• _ELENCO DEI COMPITI_:
• A. Rispondi a queste domande sull'articolo sulla Capannina:
(i) In quale anno è uscito il film "Sapore di mare"?
(ii) A che ora sale sul palco Jerry Calà?
(iii) Da quanti anni Jerry Calà celebra il suo rito alla Capannina?
• B. Prosegui l'articolo sulla Capannina partendo dopo la sua ultima frase.

Sotto la Capannina si gusta il "Sapore di mare" dell'83

Jerry Calà canta sul palco del mitico locale alle 2 di notte. Intorno a lui l'atmosfera è un mix fra Sessanta e Ottanta

Sotto la Capannina si gusta il "Sapore di mare" dell'83

In effetti non si deve neanche bussare: negli anni Ottanta si può rientrare ogni volta dalla porta principale. La Capannina di Forte dei Marmi, notte fonda. Sembra il set di Sapore di mare, stesse scene, stessi flirt abbozzati, stessa atmosfera di quel film che nel 1983 ha cristallizzato un'epoca dalla quale nessuno vuole più uscire perché, ammettiamolo, rimane la culla dei sogni adolescenziali di tutti a prescindere dall'anagrafe. La spensieratezza. Il benessere economico. I primi sogni erotici. Il pudore dei valori.

Allora come oggi, il protagonista è Jerry Calà. Nel film dei Vanzina era Luca, il fidanzatino di Marina, il gatto di un vicolo nel quale possono avvenire anche i miracoli. Oggi è la guida turistica di un'epoca. Arriva sul palco alle due di notte in camicia bianca e abbronzatura tropicale accompagnato da quattro musicisti belli tosti e si ritrova una platea multigenerazionale che in pochi minuti diventa protagonista del film che rinasce ogni volta. «Vengo qui una decina di volte all'anno ed è un rito che celebro da 21 anni» spiega lui dopo che, nel concerto, ha condotto tutti nella visita guidata degli anni Sessanta rivisti con la lente degli anni Ottanta. Le canzoni di Vianello (sono tutti abbronzatissimi), quelle di Battisti (per loro non è solo un'avventura), quelle di Gino Paoli (il sapore di sale è per forza sulla pelle) e tutte quelle che da allora hanno messo il timbro a una generazione. Il bello è che a cantarle non sono soltanto le carampane o le milf o i sedicenti gigolò che allora muovevano i primi passi. Ci sono i ragazzi che negli anni Sessanta manco c'erano e negli Ottanta forse erano solo nei sogni di due sposi. Tutti a cantare i testi a memoria come se li avessero vissuti davanti a un falò sulla spiaggia esattamente come i loro genitori o, ormai, anche i loro nonni.

• _ESTRATTO DELLA FONTE_:
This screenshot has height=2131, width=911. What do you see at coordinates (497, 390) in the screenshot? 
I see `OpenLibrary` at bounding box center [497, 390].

• _RISPOSTE AI COMPITI_:
• A.
(i) Il film è uscito nel 1983.
(ii) Jerry Calà sale sul palco alle due di notte.
(iii) Jerry Calà celebra il suo rito alla Capannina da 21 anni.

• B.
«Battisti è ormai come la musica classica», dice Calà prima di fotografare la mancanza di miti di questi ragazzi: «I miei film continuano a essere protagonisti in prima serata tv, loro li vedono, ci si rivedono e quindi iniziano ad amarli». Per carità, qui non si sta parlando di vademecum filosofici né di manuali di cultura politica. Si parla di buon tempo, di vacanze, di radiografia sociale, di qualcosa che allora i critici cinematografici massacrarono senza pietà con il solito sterile snobismo ma che oggi sono molto più istruttivi di tanti film d'essai. «Allora non ci aspettavamo certo che ci amassero, ma già allora c'era l'esempio di Totò e della sua rivalutazione».

La Capannina nel 2017 è la conferma che un sipario non è ancora calato. Mentre canta Jerry Calà (a proposito: non sbaglia un ingresso nelle canzoni e non è così facile alle 3 di notte), intorno a lui inizia la rappresentazione. Sulla scala di fianco al palco un ragazzo sembra tale e quale Gianni, stessi occhialoni stesso mare, quello che poi finisce per un attimo tra le braccia di Adriana (Virna Lisi). In platea i ragazzini cantano in coro, poi si abbracciano e infine uno prova a baciare sulla bocca la sua fiamma ma lei sposta il volto e offre solo la guancia come Susan (Karina Huff) a Paolo (Angelo Cannavacciuolo). Non sono impostati, accade proprio così naturalmente. Nelle retrovie, giusto al lato destro del palco, c'è un signore alto con i capelli impomatati che sembra Cecco il fotografo (Ennio Drovandi), quello che conosce i segreti di tutti e, soprattutto, di tutte. Quello che allora sembrava un isolato paparazzo di provincia ma che oggi è lo specchio panoramico di una società: tutti scattano selfie, tutti ficcano il naso, tutti sanno (o credono di sapere) tutto di tutti gli altri.

Qui sembrano gli anni Sessanta e un po' gli anni Ottanta, quando si tornava a respirare dopo l'asfissia degli anni di piombo e delle ideologie impiombate. Dentro la Capannina di Franceschi, proprio a poche centinaia di metri dal ristorante Pesce Baracca dove l'altro giorno è stato avvistato a pranzo Christian De Sica (che nel film è il fratello di Jerry Calà), non va in scena un rito nostalgico ma qualcosa ogni volta inedito: gli anni Ottanta vissuti da chi allora non c'era. Ovvio, adesso la motocicletta non è più «10hp tutta cromata» e fuori dalla Capannina ci sono pregiati Suv in seconda fila. Dentro, il pubblico non arriva solo da Torino o da Napoli ma da tutta Europa e non sempre capiscono bene l'italiano. Ma la ritualità di cantare in coro è la stessa, il piacere di condividere i tavoli, o i brindisi, non cambia di molto e pure l'arredamento è praticamente uguale. Le luci. La mirrorball appesa al soffitto. I camerieri in giacca bianca.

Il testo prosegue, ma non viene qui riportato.